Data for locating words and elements
◇ ◇ ◇ ◇
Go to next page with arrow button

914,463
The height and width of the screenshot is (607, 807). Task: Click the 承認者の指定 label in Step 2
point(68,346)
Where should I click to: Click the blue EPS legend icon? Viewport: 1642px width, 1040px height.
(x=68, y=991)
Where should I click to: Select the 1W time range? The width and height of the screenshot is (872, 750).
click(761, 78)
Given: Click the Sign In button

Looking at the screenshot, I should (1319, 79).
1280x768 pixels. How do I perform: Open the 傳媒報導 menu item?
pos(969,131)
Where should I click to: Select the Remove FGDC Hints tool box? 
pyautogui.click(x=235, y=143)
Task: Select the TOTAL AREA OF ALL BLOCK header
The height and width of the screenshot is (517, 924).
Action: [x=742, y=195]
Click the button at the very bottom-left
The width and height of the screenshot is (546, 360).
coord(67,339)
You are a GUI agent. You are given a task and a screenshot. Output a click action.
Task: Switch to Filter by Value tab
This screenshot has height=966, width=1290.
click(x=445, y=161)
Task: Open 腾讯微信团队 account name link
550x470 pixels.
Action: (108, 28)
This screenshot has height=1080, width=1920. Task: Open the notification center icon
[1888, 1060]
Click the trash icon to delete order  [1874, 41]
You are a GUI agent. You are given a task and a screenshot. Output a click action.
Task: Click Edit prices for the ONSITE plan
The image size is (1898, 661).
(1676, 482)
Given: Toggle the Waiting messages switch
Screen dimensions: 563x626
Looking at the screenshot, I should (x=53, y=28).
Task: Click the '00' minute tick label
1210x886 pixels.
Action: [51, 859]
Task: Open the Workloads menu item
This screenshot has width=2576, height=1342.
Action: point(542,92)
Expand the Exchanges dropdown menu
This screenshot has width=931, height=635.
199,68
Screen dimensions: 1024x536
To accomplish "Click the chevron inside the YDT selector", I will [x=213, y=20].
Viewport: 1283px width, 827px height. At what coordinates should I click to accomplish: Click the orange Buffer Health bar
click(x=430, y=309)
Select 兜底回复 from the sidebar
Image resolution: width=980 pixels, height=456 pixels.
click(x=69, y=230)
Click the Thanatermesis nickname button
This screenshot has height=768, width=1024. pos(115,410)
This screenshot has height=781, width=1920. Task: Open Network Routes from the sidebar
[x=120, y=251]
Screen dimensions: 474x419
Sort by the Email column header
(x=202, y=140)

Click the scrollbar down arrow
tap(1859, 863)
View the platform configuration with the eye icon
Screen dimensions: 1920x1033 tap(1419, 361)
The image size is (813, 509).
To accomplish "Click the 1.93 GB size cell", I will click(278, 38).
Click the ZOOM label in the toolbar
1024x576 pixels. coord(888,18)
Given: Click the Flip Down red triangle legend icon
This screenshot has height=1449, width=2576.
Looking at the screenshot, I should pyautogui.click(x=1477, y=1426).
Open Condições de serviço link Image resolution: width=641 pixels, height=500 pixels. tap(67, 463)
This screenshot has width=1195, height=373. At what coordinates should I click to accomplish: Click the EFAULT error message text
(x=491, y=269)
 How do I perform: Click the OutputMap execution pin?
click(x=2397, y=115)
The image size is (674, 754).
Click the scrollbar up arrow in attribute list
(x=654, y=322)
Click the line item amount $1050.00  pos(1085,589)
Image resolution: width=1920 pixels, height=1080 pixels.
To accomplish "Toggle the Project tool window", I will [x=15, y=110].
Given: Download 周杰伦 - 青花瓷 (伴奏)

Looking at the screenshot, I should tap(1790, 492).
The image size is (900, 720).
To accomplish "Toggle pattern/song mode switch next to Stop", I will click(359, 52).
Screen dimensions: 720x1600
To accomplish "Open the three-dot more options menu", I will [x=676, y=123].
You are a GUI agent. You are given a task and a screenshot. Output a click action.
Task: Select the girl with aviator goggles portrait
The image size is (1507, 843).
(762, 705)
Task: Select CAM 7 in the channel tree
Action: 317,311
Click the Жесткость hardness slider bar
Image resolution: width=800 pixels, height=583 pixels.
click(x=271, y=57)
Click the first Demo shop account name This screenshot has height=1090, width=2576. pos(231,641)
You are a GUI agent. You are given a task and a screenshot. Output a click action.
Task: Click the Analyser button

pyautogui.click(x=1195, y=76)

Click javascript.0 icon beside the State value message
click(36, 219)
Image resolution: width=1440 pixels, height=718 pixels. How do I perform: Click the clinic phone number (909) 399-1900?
◇ ◇ ◇ ◇
_What the task asks_. Please write out every line of the data above without changing a single character.

_Output for this task_.
Go to next page with arrow button

914,463
The height and width of the screenshot is (607, 807). Task: Click the 承認者の指定 label in Step 2
point(68,346)
Where should I click to: Click the blue EPS legend icon? Viewport: 1642px width, 1040px height.
(x=68, y=991)
Where should I click to: Select the 1W time range? The width and height of the screenshot is (872, 750).
click(761, 78)
Given: Click the Sign In button

Looking at the screenshot, I should (1319, 79).
1280x768 pixels. How do I perform: Open the 傳媒報導 menu item?
pos(969,131)
Where should I click to: Select the Remove FGDC Hints tool box? 
pyautogui.click(x=235, y=143)
Task: Select the TOTAL AREA OF ALL BLOCK header
The height and width of the screenshot is (517, 924).
Action: [x=742, y=195]
Click the button at the very bottom-left
The width and height of the screenshot is (546, 360).
coord(67,339)
You are a GUI agent. You are given a task and a screenshot. Output a click action.
Task: Switch to Filter by Value tab
This screenshot has height=966, width=1290.
click(x=445, y=161)
Task: Open 腾讯微信团队 account name link
550x470 pixels.
Action: (108, 28)
This screenshot has height=1080, width=1920. Task: Open the notification center icon
[1888, 1060]
Click the trash icon to delete order  [1874, 41]
You are a GUI agent. You are given a task and a screenshot. Output a click action.
Task: Click Edit prices for the ONSITE plan
The image size is (1898, 661).
(1676, 482)
Given: Toggle the Waiting messages switch
Screen dimensions: 563x626
Looking at the screenshot, I should (x=53, y=28).
Task: Click the '00' minute tick label
1210x886 pixels.
Action: [51, 859]
Task: Open the Workloads menu item
This screenshot has width=2576, height=1342.
Action: point(542,92)
Expand the Exchanges dropdown menu
This screenshot has width=931, height=635.
199,68
Screen dimensions: 1024x536
To accomplish "Click the chevron inside the YDT selector", I will [x=213, y=20].
Viewport: 1283px width, 827px height. At what coordinates should I click to accomplish: Click the orange Buffer Health bar
click(x=430, y=309)
Select 兜底回复 from the sidebar
Image resolution: width=980 pixels, height=456 pixels.
click(x=69, y=230)
Click the Thanatermesis nickname button
This screenshot has height=768, width=1024. pos(115,410)
This screenshot has height=781, width=1920. Task: Open Network Routes from the sidebar
[x=120, y=251]
Screen dimensions: 474x419
Sort by the Email column header
(x=202, y=140)

Click the scrollbar down arrow
tap(1859, 863)
View the platform configuration with the eye icon
Screen dimensions: 1920x1033 tap(1419, 361)
The image size is (813, 509).
To accomplish "Click the 1.93 GB size cell", I will click(278, 38).
Click the ZOOM label in the toolbar
1024x576 pixels. coord(888,18)
Given: Click the Flip Down red triangle legend icon
This screenshot has height=1449, width=2576.
Looking at the screenshot, I should pyautogui.click(x=1477, y=1426).
Open Condições de serviço link Image resolution: width=641 pixels, height=500 pixels. tap(67, 463)
This screenshot has width=1195, height=373. At what coordinates should I click to accomplish: Click the EFAULT error message text
(x=491, y=269)
 How do I perform: Click the OutputMap execution pin?
click(x=2397, y=115)
The image size is (674, 754).
Click the scrollbar up arrow in attribute list
(x=654, y=322)
Click the line item amount $1050.00  pos(1085,589)
Image resolution: width=1920 pixels, height=1080 pixels.
To accomplish "Toggle the Project tool window", I will [x=15, y=110].
Given: Download 周杰伦 - 青花瓷 (伴奏)

Looking at the screenshot, I should tap(1790, 492).
The image size is (900, 720).
To accomplish "Toggle pattern/song mode switch next to Stop", I will click(359, 52).
Screen dimensions: 720x1600
To accomplish "Open the three-dot more options menu", I will [x=676, y=123].
You are a GUI agent. You are given a task and a screenshot. Output a click action.
Task: Select the girl with aviator goggles portrait
The image size is (1507, 843).
(762, 705)
Task: Select CAM 7 in the channel tree
Action: 317,311
Click the Жесткость hardness slider bar
Image resolution: width=800 pixels, height=583 pixels.
click(x=271, y=57)
Click the first Demo shop account name This screenshot has height=1090, width=2576. pos(231,641)
You are a GUI agent. You are given a task and a screenshot. Output a click action.
Task: Click the Analyser button

pyautogui.click(x=1195, y=76)

Click javascript.0 icon beside the State value message
click(36, 219)
Image resolution: width=1440 pixels, height=718 pixels. How do I perform: Click the clinic phone number (909) 399-1900?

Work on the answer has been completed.